Lettres à la princesse, Texte établi par Jules TroubatMichel Lévy frères, éditeurs (p. 338-341).

CCXLVII

10 juin 1868.
Princesse,

Mon petit mot a croisé votre excellente lettre. Je vous vois d’ici, dans ce Saint-Gratien agrandi et encore embelli, comme je vous ai vue dans cette serre ajoutée de la rue de Courcelles avec les yeux de la pensée. Tout cela me rit, mais de loin, — de trop loin ! Je vais occuper mon été, toutes mes matinées du moins, le plus possible au travail. Si l’on pouvait abréger les soirées et les supprimer même, je m’en trouverais mieux ; car c’est avec le déclin du jour que l’ennui vient et qu’il tombe sur mon esprit avec l’ombre. L’heure où l’on recommençait la journée autrefois et où l’agrément de la société et de l’amitié succédait à l’étude et en était comme la récompense ; cette heure est lourde aujourd’hui : elle pèse, et j’entre volontiers dans de longs silences. — Je me demande à votre intention, Princesse, si je sais quelques livres nouveaux et intéressants à lire : j’en vois peu, et il y a cette année une grande stérilité, à ce qu’il semble. —

Avez-vous vu ce livre de M. d’Haussonville[1] ? Tout hostile qu’il est et fait contre, il y a des détails intéressants sur cette lutte de prêtres.

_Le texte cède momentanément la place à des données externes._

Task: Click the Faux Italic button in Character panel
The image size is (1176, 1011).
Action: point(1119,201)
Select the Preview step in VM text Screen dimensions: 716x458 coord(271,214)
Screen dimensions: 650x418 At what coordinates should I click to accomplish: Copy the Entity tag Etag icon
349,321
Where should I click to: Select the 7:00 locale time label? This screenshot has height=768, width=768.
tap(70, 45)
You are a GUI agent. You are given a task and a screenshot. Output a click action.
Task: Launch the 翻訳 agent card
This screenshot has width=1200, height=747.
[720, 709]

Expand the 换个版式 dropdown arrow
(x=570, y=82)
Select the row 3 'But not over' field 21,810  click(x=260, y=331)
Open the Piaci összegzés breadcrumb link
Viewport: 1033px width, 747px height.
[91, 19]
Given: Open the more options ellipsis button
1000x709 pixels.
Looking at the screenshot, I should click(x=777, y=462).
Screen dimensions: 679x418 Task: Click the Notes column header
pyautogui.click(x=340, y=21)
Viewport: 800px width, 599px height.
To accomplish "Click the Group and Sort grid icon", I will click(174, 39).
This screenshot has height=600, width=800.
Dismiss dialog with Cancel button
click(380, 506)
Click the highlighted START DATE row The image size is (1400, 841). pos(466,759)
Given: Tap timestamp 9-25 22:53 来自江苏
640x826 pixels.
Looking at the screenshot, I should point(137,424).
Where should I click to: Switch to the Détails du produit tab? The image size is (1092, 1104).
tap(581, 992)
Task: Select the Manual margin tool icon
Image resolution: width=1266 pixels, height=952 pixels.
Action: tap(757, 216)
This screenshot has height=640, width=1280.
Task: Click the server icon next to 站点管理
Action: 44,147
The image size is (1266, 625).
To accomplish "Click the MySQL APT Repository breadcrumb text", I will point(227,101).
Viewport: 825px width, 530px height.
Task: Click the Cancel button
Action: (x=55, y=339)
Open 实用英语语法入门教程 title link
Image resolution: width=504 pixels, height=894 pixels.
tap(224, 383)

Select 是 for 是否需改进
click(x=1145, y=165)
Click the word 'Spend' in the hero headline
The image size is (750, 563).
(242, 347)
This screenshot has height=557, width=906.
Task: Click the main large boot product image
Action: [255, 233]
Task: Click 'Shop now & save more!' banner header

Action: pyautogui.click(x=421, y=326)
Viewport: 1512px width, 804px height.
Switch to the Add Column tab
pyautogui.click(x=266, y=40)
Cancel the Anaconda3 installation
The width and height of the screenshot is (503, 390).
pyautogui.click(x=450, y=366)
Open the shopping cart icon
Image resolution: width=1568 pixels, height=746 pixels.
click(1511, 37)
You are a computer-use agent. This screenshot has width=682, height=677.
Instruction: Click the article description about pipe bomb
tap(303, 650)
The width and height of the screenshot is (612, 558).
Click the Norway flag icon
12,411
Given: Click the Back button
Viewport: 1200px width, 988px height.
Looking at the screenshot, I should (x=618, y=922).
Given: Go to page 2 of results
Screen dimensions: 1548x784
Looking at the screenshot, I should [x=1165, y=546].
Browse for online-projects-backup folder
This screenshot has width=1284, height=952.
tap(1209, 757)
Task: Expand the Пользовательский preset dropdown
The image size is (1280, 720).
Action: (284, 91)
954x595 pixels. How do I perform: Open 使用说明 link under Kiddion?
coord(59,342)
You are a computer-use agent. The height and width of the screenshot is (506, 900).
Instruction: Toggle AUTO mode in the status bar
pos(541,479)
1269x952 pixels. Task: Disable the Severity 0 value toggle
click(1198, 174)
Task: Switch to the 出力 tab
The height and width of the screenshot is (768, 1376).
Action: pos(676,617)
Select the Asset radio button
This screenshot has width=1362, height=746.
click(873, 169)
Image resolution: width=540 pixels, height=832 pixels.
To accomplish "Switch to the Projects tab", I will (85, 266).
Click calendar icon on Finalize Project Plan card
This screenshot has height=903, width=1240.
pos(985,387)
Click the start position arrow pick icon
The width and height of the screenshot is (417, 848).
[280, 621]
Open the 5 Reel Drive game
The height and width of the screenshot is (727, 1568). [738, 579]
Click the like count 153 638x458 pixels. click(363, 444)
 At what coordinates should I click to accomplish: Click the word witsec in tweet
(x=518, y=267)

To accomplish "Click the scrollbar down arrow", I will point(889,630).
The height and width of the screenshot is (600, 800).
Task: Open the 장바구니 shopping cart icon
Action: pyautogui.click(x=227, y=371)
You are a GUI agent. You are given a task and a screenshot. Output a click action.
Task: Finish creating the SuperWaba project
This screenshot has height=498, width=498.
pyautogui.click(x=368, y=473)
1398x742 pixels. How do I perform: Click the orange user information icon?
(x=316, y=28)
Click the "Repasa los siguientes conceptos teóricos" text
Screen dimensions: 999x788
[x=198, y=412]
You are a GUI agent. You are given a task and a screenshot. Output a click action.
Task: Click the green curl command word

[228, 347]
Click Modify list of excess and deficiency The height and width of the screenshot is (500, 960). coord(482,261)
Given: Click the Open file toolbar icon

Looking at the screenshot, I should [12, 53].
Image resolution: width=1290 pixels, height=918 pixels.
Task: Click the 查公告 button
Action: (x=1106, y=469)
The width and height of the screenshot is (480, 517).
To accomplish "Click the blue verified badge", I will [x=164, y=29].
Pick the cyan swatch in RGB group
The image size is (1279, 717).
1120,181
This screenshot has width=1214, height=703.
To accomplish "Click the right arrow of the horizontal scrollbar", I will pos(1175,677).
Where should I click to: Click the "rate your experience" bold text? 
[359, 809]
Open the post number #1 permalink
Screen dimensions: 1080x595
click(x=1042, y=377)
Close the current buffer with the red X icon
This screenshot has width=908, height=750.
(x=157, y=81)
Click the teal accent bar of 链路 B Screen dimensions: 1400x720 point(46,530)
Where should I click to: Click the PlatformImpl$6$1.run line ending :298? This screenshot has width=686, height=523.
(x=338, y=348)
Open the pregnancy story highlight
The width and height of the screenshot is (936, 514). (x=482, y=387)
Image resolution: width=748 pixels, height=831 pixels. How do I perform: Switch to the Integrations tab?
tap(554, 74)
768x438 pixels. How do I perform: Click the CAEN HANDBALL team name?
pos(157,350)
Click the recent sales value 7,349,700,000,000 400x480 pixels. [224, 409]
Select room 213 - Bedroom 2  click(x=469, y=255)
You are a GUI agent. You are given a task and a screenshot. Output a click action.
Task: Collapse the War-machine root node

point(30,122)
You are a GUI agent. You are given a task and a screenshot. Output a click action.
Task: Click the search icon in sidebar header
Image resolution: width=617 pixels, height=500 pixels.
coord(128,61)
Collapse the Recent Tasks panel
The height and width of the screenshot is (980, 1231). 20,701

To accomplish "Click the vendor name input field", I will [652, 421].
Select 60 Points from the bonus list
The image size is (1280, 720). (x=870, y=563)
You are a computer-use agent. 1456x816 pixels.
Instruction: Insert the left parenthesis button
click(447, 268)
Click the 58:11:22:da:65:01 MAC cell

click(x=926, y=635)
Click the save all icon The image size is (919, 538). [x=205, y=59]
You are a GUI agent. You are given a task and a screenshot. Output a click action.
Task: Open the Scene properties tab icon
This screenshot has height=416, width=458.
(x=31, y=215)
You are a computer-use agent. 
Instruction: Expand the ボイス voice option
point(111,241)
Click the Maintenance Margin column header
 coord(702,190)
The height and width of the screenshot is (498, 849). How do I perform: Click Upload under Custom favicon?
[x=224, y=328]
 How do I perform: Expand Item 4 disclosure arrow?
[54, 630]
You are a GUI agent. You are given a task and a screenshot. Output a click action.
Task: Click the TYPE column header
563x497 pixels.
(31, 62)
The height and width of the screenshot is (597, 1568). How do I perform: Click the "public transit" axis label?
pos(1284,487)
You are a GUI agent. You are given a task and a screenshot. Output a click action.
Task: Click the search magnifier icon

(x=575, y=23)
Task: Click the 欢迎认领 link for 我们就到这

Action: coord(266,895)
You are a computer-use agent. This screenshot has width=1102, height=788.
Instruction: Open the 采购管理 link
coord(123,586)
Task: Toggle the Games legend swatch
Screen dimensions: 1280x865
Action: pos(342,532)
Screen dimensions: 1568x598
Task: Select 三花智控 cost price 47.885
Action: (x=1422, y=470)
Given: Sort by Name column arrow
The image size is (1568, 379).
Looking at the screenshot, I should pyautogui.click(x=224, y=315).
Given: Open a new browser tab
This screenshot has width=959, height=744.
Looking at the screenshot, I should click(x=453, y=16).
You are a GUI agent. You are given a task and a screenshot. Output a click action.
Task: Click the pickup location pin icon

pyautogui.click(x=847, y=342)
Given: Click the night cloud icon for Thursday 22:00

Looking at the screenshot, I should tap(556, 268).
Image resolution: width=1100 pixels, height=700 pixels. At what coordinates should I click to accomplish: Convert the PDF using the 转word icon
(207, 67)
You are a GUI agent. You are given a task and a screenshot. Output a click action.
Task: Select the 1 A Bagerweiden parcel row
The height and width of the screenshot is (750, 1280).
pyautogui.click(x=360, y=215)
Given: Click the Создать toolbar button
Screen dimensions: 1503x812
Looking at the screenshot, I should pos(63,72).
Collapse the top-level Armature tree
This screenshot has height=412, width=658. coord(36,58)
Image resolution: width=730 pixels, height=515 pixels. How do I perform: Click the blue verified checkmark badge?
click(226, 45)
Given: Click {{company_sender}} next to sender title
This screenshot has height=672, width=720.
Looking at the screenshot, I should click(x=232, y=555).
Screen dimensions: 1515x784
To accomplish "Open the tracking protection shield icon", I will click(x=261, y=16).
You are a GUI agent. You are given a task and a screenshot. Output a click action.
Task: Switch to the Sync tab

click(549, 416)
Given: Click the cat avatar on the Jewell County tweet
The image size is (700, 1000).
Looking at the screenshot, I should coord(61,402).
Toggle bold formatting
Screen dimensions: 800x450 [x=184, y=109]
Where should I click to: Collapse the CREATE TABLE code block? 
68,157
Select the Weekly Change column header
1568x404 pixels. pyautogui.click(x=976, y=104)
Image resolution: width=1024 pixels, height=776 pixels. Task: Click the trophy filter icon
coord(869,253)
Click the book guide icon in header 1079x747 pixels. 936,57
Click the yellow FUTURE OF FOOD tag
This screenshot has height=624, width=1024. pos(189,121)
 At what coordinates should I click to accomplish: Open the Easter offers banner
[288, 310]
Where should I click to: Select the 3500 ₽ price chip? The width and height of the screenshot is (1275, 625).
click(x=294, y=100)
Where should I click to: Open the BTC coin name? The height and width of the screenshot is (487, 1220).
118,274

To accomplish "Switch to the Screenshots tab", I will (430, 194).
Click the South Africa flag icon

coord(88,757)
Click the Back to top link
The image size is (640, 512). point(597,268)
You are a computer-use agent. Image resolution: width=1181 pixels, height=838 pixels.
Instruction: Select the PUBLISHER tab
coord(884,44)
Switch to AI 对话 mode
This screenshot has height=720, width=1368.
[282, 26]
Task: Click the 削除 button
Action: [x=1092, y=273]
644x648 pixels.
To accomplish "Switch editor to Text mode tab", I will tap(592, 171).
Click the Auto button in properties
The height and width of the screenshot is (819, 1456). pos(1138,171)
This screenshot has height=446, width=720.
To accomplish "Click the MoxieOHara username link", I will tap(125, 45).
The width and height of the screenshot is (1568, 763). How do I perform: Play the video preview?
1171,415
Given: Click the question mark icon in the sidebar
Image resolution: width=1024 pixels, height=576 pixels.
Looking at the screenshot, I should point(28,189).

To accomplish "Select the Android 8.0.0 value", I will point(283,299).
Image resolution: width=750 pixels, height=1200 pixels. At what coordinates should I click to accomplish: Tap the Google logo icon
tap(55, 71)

C’est encore dans les revues qu’il faut chercher sa meilleure pâture.

Nos amis Goncourt préparent quelque chose[2] : que ce succès qu’ils n’ont encore eu que d’estime et par lambeaux leur vienne entier et mérité ! Leur talent y gagnerait, en se préoccupant moins et en procédant désormais avec plus de facilité.

Je me suis permis d’adresser à M. de Nieuwerkerke une demande à l’appui d’une pétition ; c’est pour quelqu’un qui, je crois, mérite de prendre rang pour cette humble demande. — Il y a encore une supplique que M. de Saint-Paul a eu l’obligeance de transmettre de ma part à M. de Bosredon[3], pour un pauvre père de famille qui aspire à entrer dans les bureaux de l’intérieur. Je vous prierai peut-être, Princesse, de l’appuyer : — ou plutôt je vous en prie dès à présent. Voici la note exacte (ci-jointe) de la situation de ce brave homme, fils d’un lieutenant-colonel d’artillerie, âgé de trente et un ans, plein de bonne volonté, père de famille, etc. C’est de M. de Bosredon que dépend la chose.

Enfin il faut faire ce qu’on peut ; la vie est surchargée, chacun en a trop. Quel singulier état de société ! Je ne puis croire qu’il en ait toujours été ainsi. Et pourtant ce siècle de fer a du bon, les journées y ont de belles heures ; une conversation après déjeuner, ou le soir après dîner sous la marquise, a bien du charme, et j’envie ceux qui en sont.

Daignez agréer, Princesse, l’hommage de mon tendre et inviolable attachement.


  1. L’Église romaine et le premier empire.
  2. Madame Gervaisais.
  3. Secrétaire général du ministère de l’intérieur.